__DOCUMENT SEGMENT__.
365 P.3d 737
Utah Ct. App.2015Background
- Jerad Gourdin was convicted by a jury of aggravated assault and appealed the conviction challenging the self-defense jury instruction (Instruction 17).
- Gourdin requested inclusion of statute language allowing consideration of a victim’s "prior violent acts or violent propensities" when assessing whether the defendant reasonably believed force was necessary (Utah Code § 76-2-402).
- Gourdin pointed to the victim’s methamphetamine use the day before the altercation and the victim’s involvement in a subsequent fight as evidence of violent propensities.
- The trial court refused to include the contested language, finding no evidence that methamphetamine made the victim more violent (not common knowledge), no expert testimony on drug effects, the victim testified the drug calmed him, and the later fight could not be a ‘‘prior’’ act known to Gourdin.
- On appeal the Utah Court of Appeals reviewed the instruction refusal for abuse of discretion and affirmed, holding there was no record evidence supporting inclusion of the contested statute language.

__SET PROBLEM A__. Copy the part of the case summary starting at "- The trial" and ending at "known to Gourdin.", word for word.

__RECORDS TO PROCESS__.
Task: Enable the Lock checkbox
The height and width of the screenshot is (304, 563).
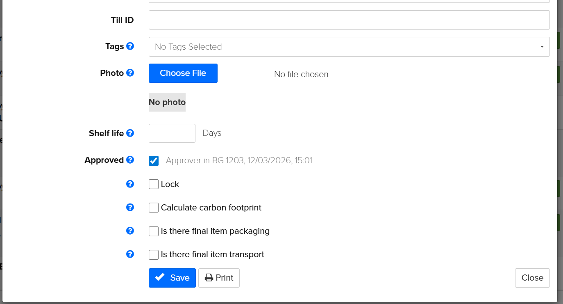Action: pyautogui.click(x=153, y=184)
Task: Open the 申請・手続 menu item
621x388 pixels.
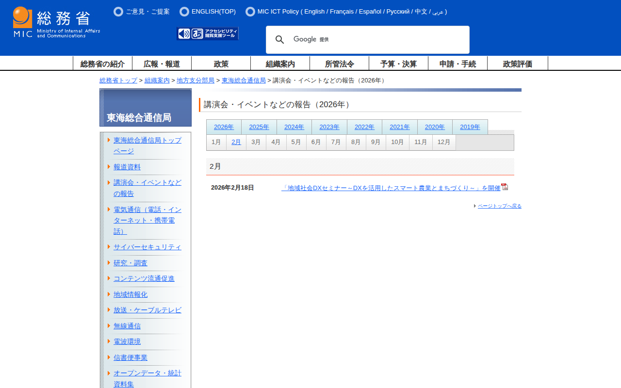Action: click(458, 64)
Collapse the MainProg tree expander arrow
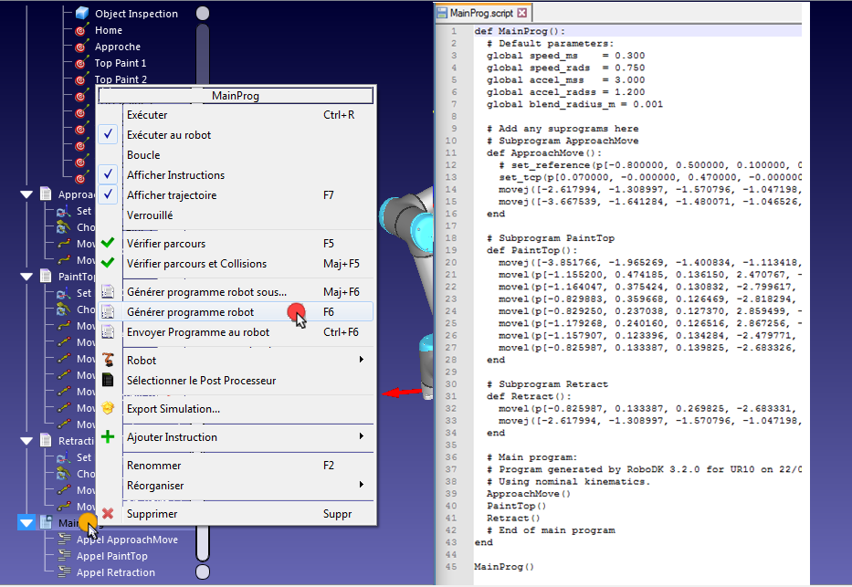Image resolution: width=852 pixels, height=587 pixels. click(x=26, y=523)
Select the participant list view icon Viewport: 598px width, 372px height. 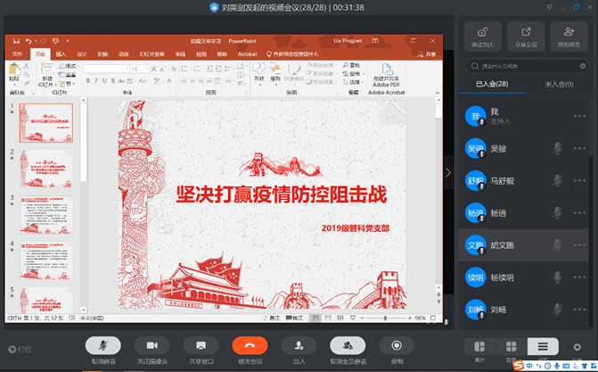(542, 346)
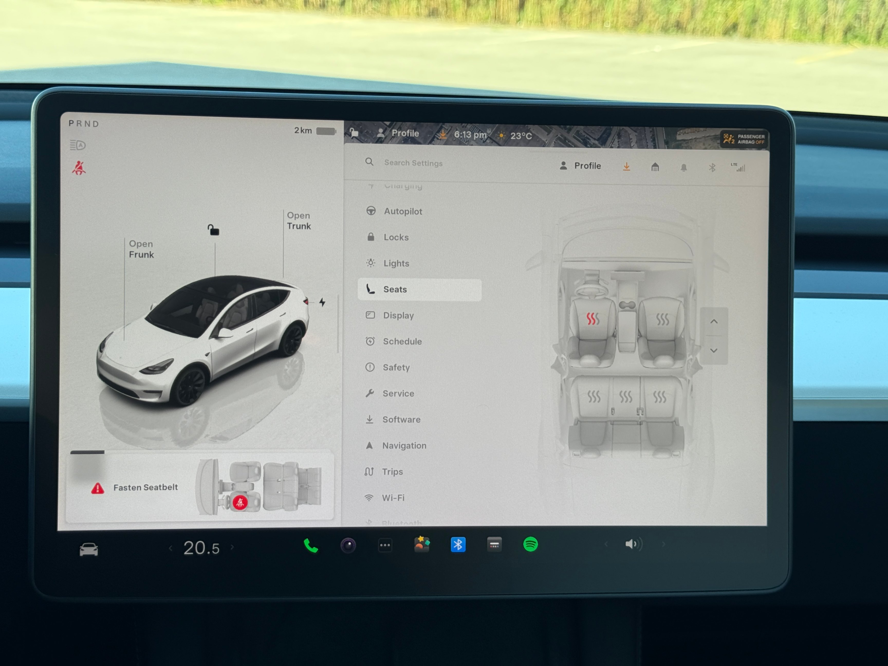Viewport: 888px width, 666px height.
Task: Tap the garage HomeLink icon
Action: [655, 167]
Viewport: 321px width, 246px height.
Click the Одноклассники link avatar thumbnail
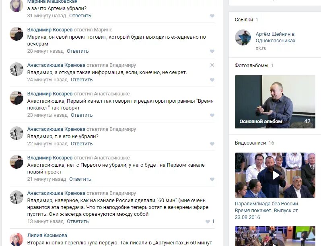pyautogui.click(x=243, y=37)
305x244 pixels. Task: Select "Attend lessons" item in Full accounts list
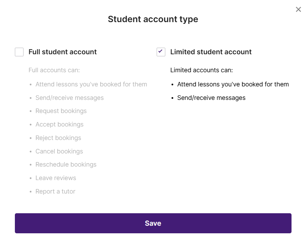tap(91, 84)
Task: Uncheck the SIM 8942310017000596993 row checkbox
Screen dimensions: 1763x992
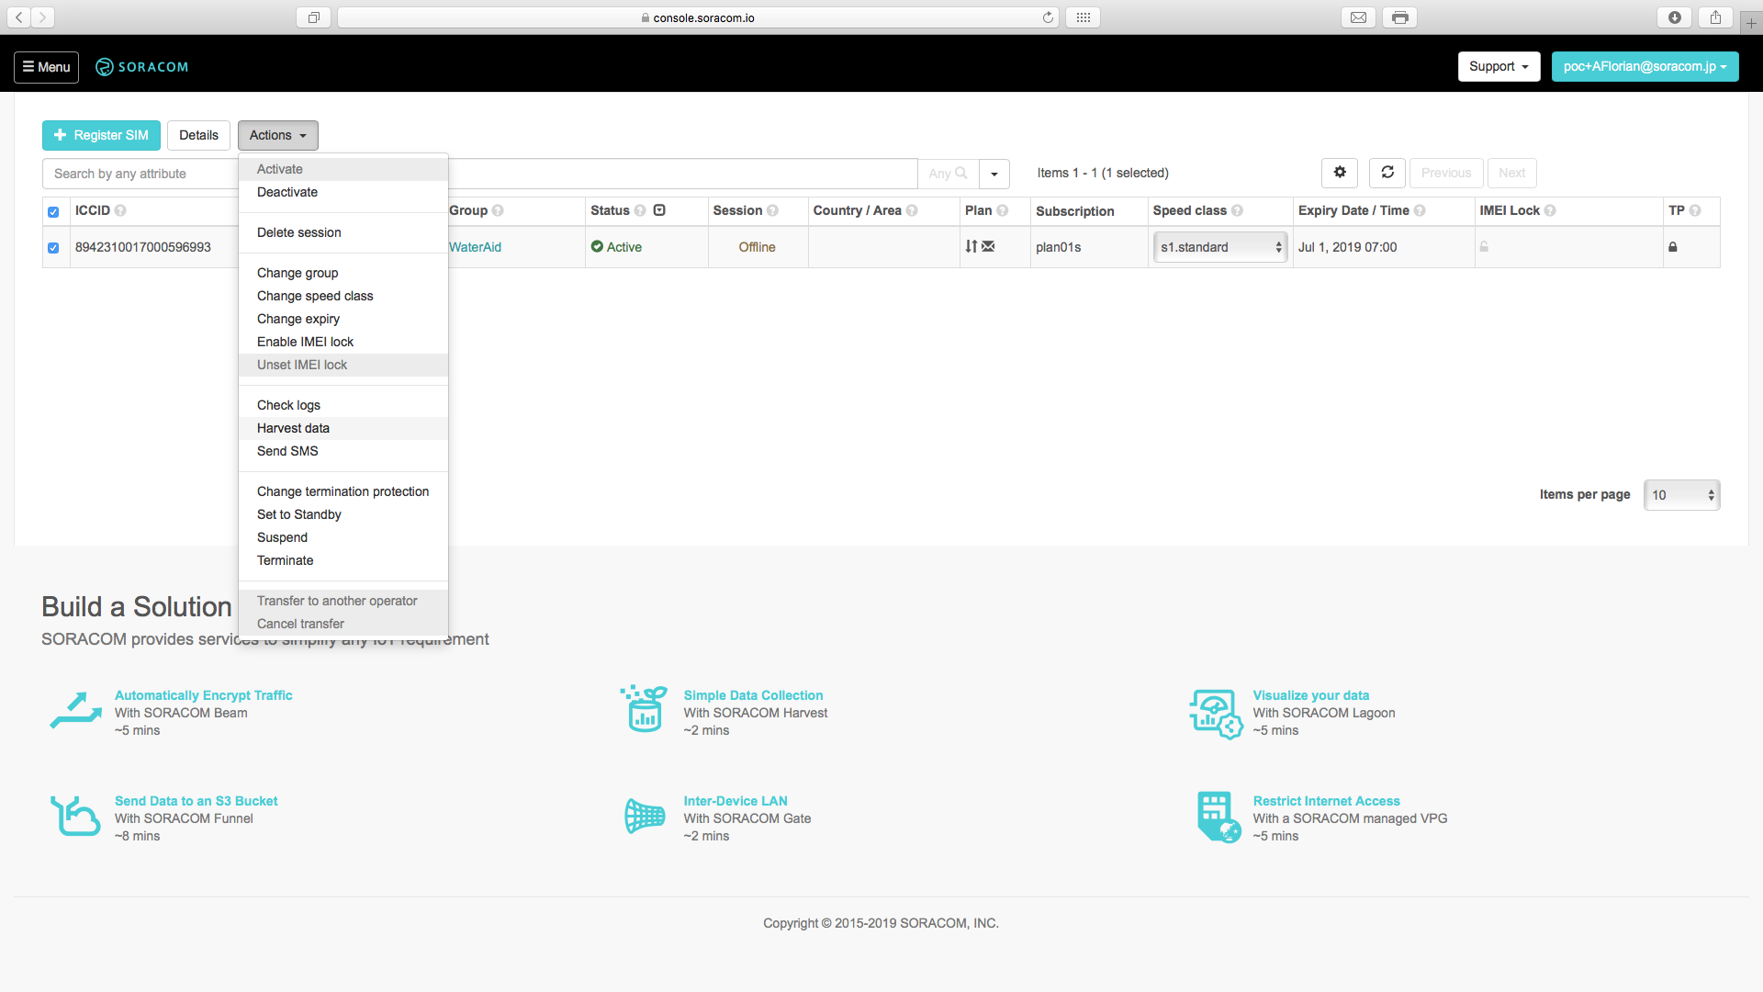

__SET PROBLEM B__. Repeat the entries word for word, starting at the line that contains "Task: Uncheck the" and ending at the last line of the entries. Leave out the pictures.

__EXERCISE ANSWER A__.
- The trial court refused to include the contested language, finding no evidence that methamphetamine made the victim more violent (not common knowledge), no expert testimony on drug effects, the victim testified the drug calmed him, and the later fight could not be a ‘‘prior’’ act known to Gourdin.

__EXERCISE ANSWER B__.
Task: Uncheck the SIM 8942310017000596993 row checkbox
Screen dimensions: 1763x992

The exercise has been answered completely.